The Atlanta chapter matters to him, but it sits inside something older and deeper. His connection to Haiti is part of his family history, part of the way he was raised, and part of the responsibility he carries every time he steps onto the field.


“I was born in the States, but raised by Haitian immigrant parents,” Picault said, before tracing that legacy back even further to his grandfather, who captained Haiti.


That family foundation helps explain the edge in him. Picault grew up around the game, learned it early, and grew into it with the example of parents who worked to create opportunities and a family story tied directly to Haitian soccer. So when he speaks about pride, it does not land like a convenient talking point. It sounds deeply personal.


“We’re very proud of our culture. We’re very proud of our country,” he said.

That is why this part of his identity adds so much to the bigger Atlanta story. The same themes that run through his view of this team, mentality, unity, competitiveness, purpose, also run through the way he carries Haiti with him. He spoke about wanting to bring “joy” and “a positive light on Haiti,” and about using success to help expose the next generation of Haitian players, both in Haiti and across the diaspora.

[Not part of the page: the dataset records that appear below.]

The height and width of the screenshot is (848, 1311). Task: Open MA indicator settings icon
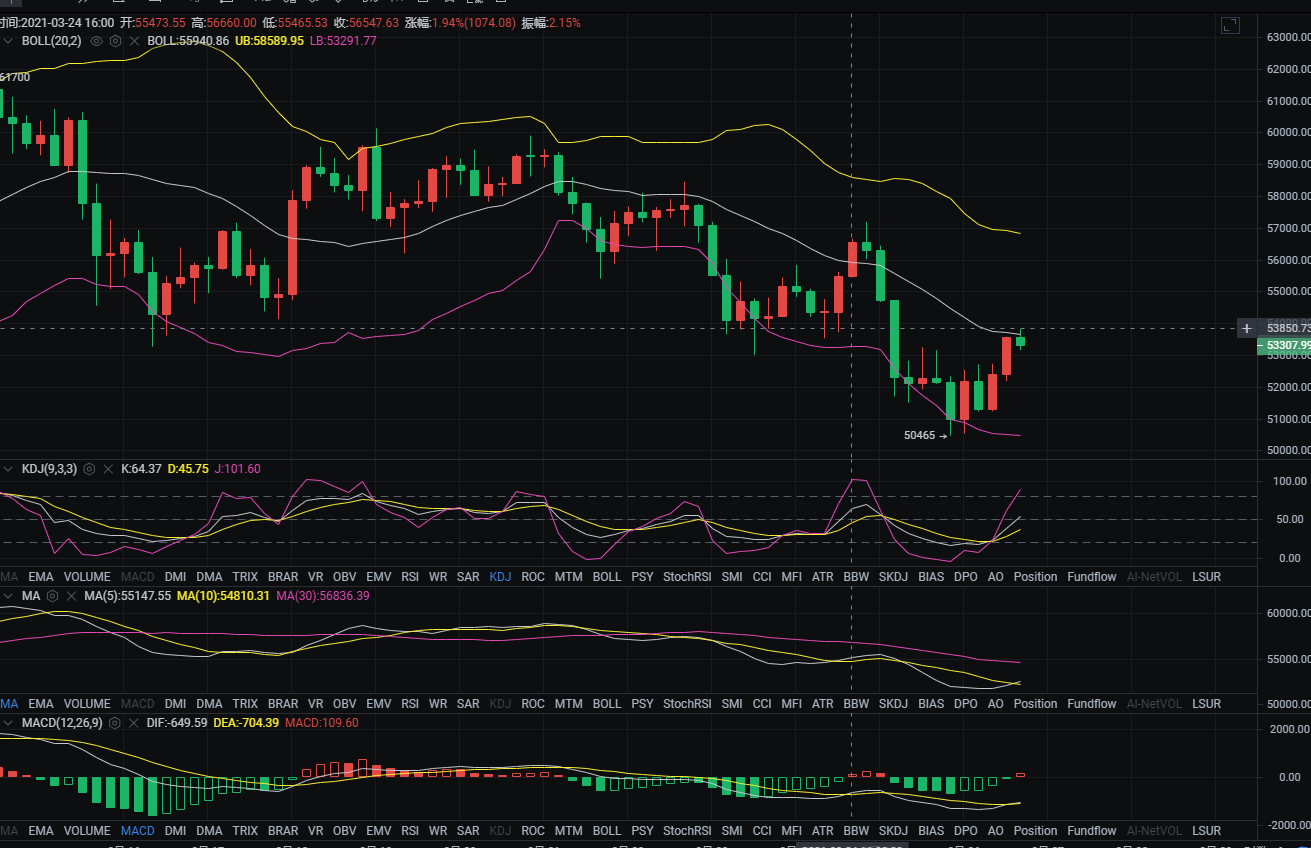point(52,596)
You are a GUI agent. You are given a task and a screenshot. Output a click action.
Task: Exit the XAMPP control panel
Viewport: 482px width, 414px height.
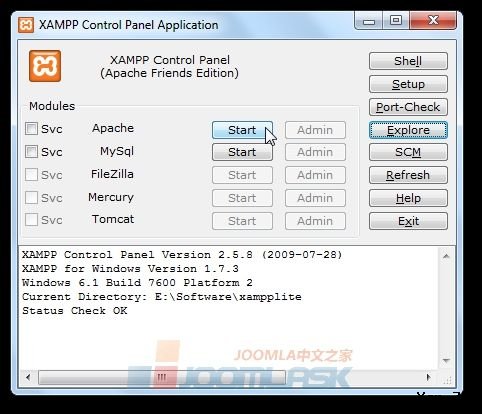coord(408,221)
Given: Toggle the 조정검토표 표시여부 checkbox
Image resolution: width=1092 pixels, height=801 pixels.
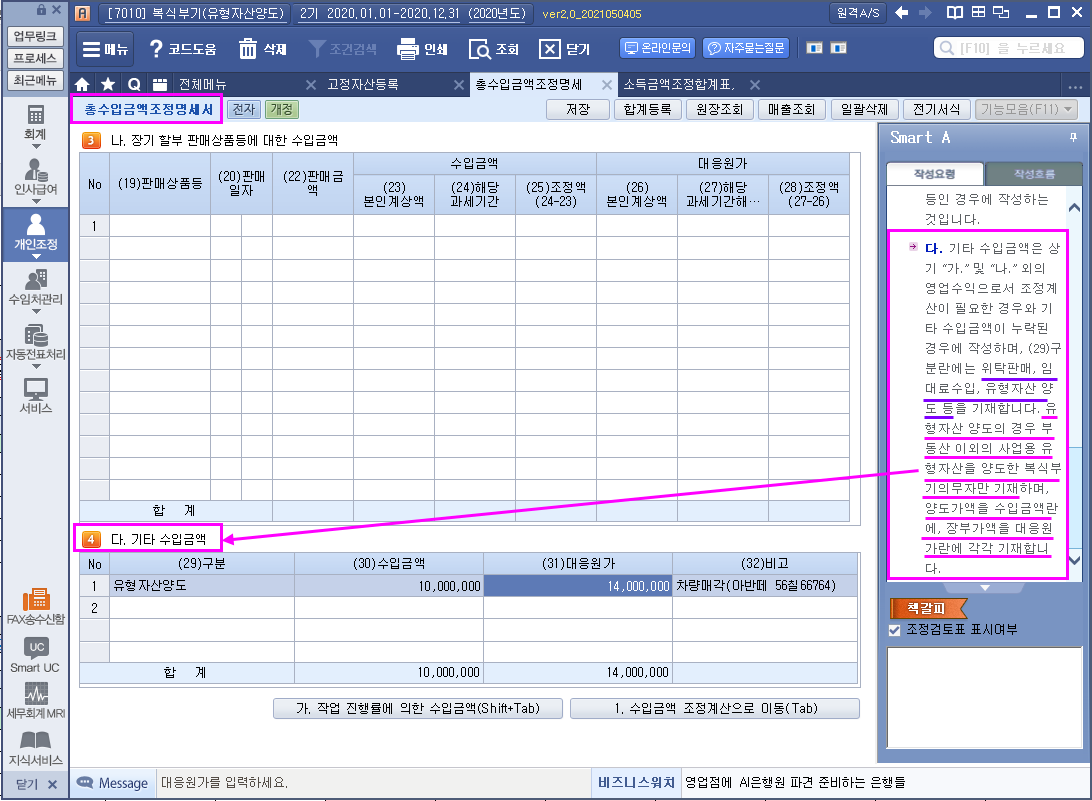Looking at the screenshot, I should click(x=895, y=630).
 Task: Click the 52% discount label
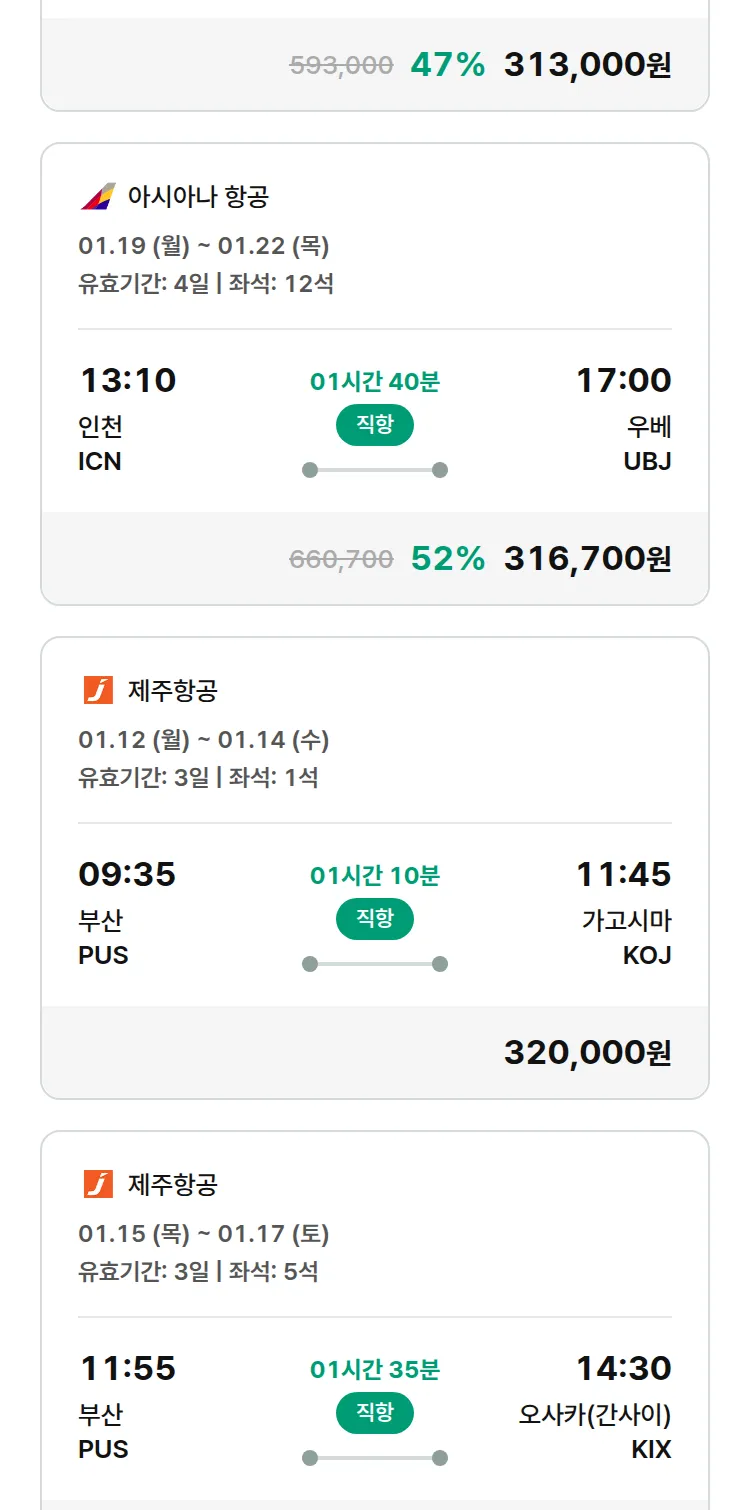click(448, 559)
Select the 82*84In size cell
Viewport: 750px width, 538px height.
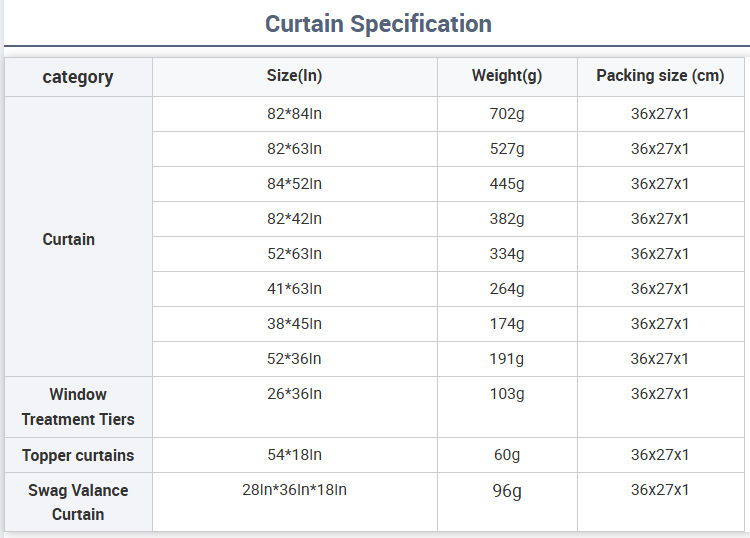[295, 114]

That makes this more than a compelling personal detail. It helps explain why Picault comes across the way he does. The seriousness, the perspective, the sense of purpose, those are not extra layers beside the player Atlanta United signed. They are central to who he is.


A fit for Atlanta’s current chapter


There is a reason Picault feels like a natural fit for where Atlanta United are right now.


He understands what this club has meant. He understands what MLS has become. And he speaks with the perspective of someone who knows progress is not just about ideas. It is about standards, mentality, and collective belief.


Atlanta United do not need players who simply admire the club’s past. They need players who understand why the expectations remain high and why the next strong version of the team has to be built with purpose. Picault sounds like one of those players.


He sees Atlanta as one of the environments that helped show what MLS could become. He sees the current squad as one capable of becoming difficult and dangerous again. And he carries into that work a pride that reaches beyond club soccer and into family, culture, and country.


That is what makes his story worth telling this way. It is not just about what Fafà Picault said in one interview. It is about what his perspective reveals about Atlanta’s moment, MLS’s growth, and the deeper sense of purpose he brings with him.